START Records for the task
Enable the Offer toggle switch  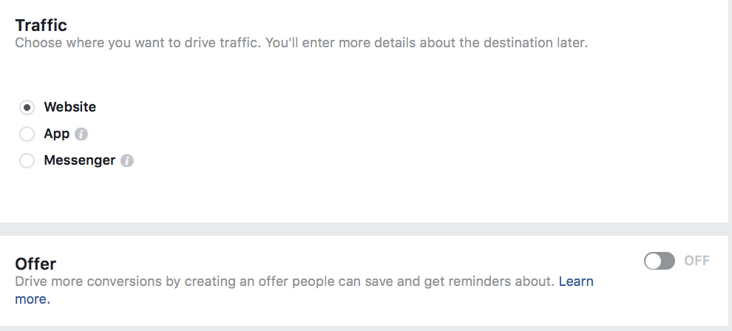click(660, 261)
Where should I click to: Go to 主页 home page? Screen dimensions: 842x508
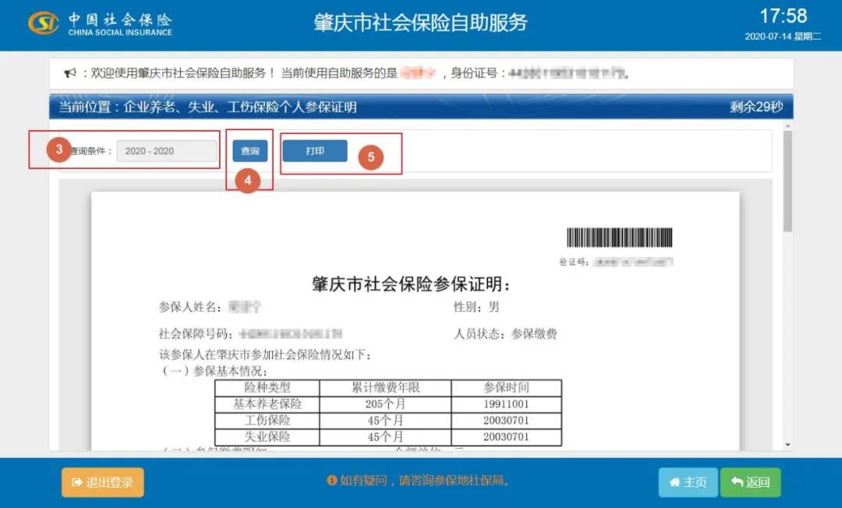point(688,482)
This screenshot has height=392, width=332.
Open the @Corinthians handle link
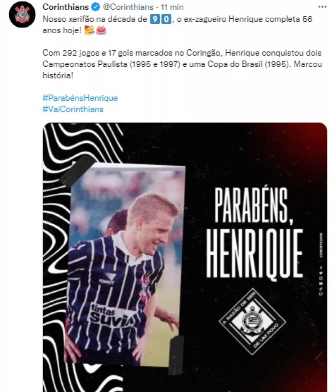(128, 7)
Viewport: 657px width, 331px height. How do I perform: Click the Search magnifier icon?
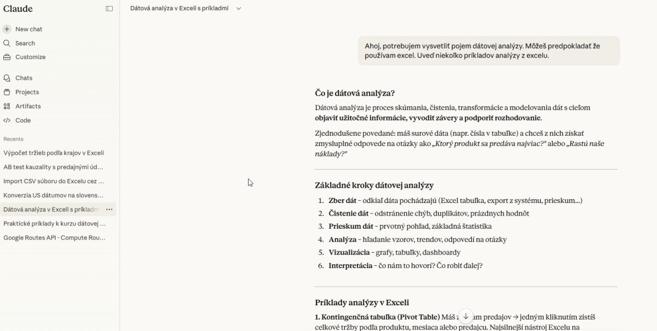click(x=7, y=43)
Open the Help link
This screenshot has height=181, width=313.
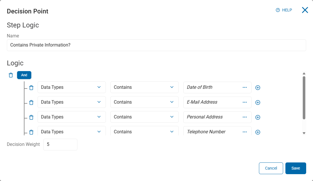[284, 10]
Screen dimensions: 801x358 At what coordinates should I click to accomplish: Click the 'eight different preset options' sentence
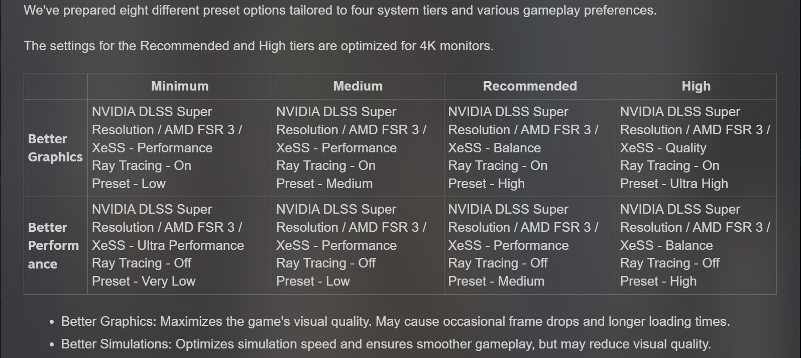340,10
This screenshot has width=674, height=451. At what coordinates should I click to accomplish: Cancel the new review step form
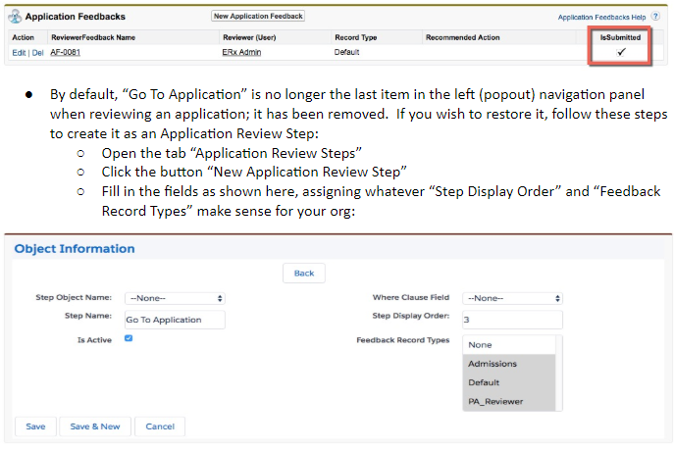tap(160, 426)
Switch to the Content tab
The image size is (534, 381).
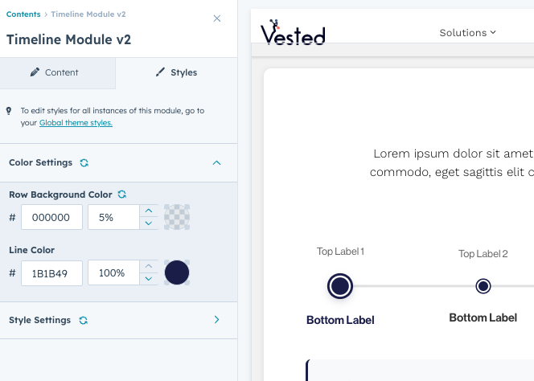point(55,72)
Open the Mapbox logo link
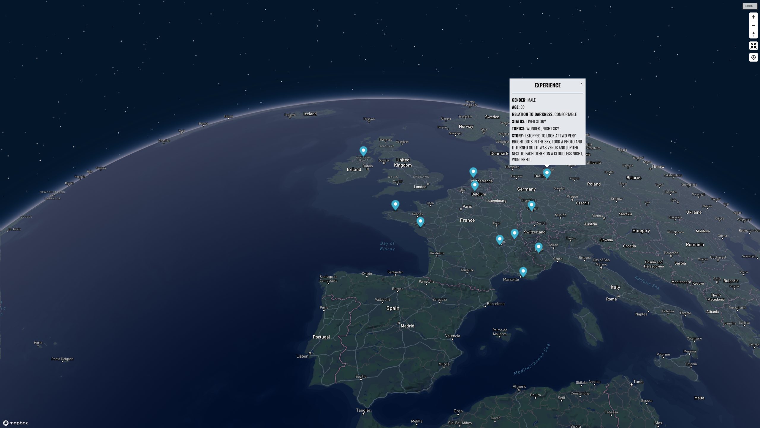Viewport: 760px width, 428px height. click(15, 423)
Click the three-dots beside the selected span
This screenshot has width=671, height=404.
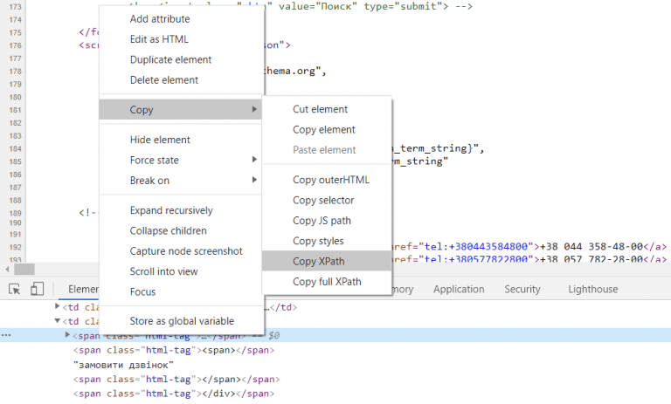(x=6, y=335)
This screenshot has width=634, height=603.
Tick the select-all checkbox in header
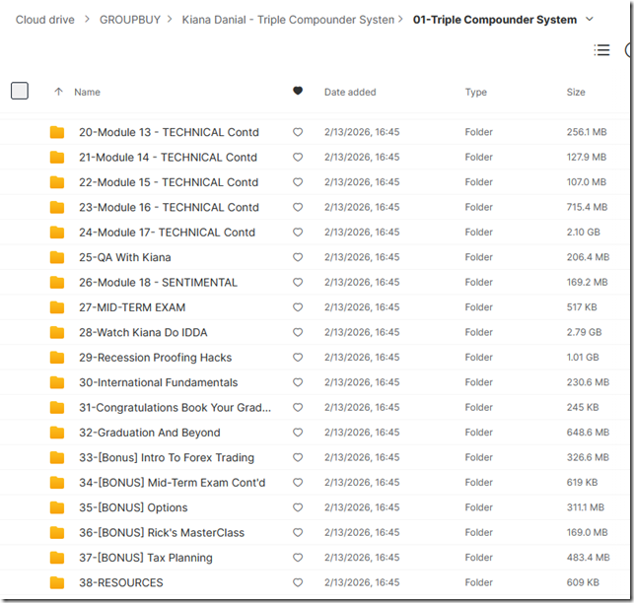click(x=20, y=91)
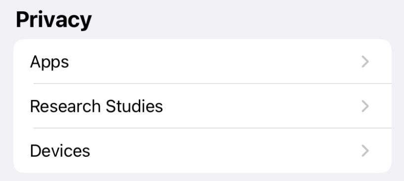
END Records for the task
* [Your goal]: Pictures are to be left out; the answer must otherwise be exactly the lines from the one with "This screenshot has width=671, height=404." through the final line of the entries above, both included.

* [Finished exercise]:
This screenshot has width=671, height=404.
(x=6, y=335)
This screenshot has width=634, height=603.
Tick the select-all checkbox in header
click(x=20, y=91)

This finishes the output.